The sister ship of the Yamato was discovered by Allen's team aboard his motor yacht, the M.Y. Octopus, at a depth of approximately 3,280 feet (one kilometer) in Philippine waters. Japanese naval historian Kazushige Todaka confirmed its identification.
The 73,000-ton (66,224 metric tons) Musashi and sister ship Yamato had been the largest battleships the world had ever known. Allied forces sunk the Musashi on October 24, 1944, during the Battle of Leyte Gulf, considered the largest naval battle of World War II and quite possibly the largest naval battle in history. Almost half of the Musashi's 2,399-man crew was lost.
The efforts to find the wreck site had begun 11 years earlier and were based on four different sinking positions in the Sibuyan Sea, including both the "official" Japanese and U.S. Navy positions.
Battleship Musashi, A Mighty Warship
Named after the former Japanese province of Musashi, she was one of three Yamato-class battleships constructed for the Imperial Japanese Navy beginning in the late 1930s.
These would prove to be the most heavily armored warships ever built, while each would also be armed with 46 cm (18.1-inch) naval rifle guns.
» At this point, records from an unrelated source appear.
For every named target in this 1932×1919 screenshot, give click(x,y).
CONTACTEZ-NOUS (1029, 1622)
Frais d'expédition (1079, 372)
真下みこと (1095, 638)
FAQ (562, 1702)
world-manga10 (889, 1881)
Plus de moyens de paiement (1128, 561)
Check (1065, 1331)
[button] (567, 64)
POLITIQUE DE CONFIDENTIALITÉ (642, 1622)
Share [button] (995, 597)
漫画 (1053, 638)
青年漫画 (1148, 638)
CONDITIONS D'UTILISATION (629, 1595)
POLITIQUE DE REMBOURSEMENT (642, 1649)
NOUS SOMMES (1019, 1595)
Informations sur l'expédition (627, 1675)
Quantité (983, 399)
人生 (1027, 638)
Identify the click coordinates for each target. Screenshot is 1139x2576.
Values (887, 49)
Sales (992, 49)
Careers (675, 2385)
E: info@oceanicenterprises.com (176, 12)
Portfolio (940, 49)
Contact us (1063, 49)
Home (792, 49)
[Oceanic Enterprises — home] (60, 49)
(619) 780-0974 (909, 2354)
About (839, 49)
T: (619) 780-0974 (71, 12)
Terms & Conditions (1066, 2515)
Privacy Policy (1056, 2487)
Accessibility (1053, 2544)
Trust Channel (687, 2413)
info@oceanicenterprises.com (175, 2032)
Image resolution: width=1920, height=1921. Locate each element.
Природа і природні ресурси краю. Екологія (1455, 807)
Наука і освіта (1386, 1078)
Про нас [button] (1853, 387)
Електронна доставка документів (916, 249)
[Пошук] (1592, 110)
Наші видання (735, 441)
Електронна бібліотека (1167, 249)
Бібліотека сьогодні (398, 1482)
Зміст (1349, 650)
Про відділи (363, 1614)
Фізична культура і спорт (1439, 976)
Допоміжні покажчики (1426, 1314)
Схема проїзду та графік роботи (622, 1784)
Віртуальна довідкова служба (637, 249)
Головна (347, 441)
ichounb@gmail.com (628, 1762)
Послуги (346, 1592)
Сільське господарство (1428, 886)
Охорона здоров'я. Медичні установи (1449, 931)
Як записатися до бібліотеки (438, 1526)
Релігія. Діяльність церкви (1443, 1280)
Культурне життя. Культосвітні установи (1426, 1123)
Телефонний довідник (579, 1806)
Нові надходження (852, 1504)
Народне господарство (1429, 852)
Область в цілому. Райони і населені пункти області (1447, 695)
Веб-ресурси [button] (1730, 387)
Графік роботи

Those were the most powerful guns ever installed on a battleship, and while these may have matched the United States Navy's 16-inch 50-caliber Mark 7 guns at long ranges, in close-range engagement the penetration power of the Japanese guns was believed to be unsurpassed.
Lackluster Career
When she was commissioned in 1942, Musashi was modified to serve as the flagship of the Combined Fleet, but the IJN never fully utilized her or Yamato. The tide was turning for the IJN, which simply lacked the air cover to adequately protect her.
While she sortied several times in 1943 in unsuccessful searches for American forces, she primarily was used to help transfer forces and equipment between Japan and various occupied islands. She was hit by a torpedo from a U.S. Navy submarine in early 1944 and was forced to return to Japan for repairs. During that time she received additional anti-aircraft armament, but it wasn't enough to save the warship.
Musashi had failed to make contact with the American surface fleet during the Battle of the Philippine Sea in June 1944, but it has been suggested that may have been for the best. Less than five months later, she took part in the Battle of Leyte Gulf, the largest naval battle of World War II and perhaps naval history. Musashi was sunk after taking an estimated 19 torpedo and 17 bomb hits from U.S. Navy carrier-based aircraft.
As The Diplomat reported, "the sinking of Musashi was the final answer to the challenge that Billy Mitchell made to the utility of warships in the early 1920s." However, it also noted that no air force in the world was capable of inflicting such damage on a moving, well-defended target before mid-1944, when the U.S. Navy was able to accumulate a fleet of pilots, attack aircraft and the carriers of size and lethality that hadn't even been envisioned in 1942, much less 1921.
In hindsight, it would be easy to suggest that the construction of Musashi and her sister ship was wasteful, the argument continues. Yet, it took four hours for the majestic battleship to sink and only after taking damage that would have certainly crippled any carrier of the era. With better air cover, Musashi would have been a serious threat – and certainly one of the most powerful battleships ever constructed.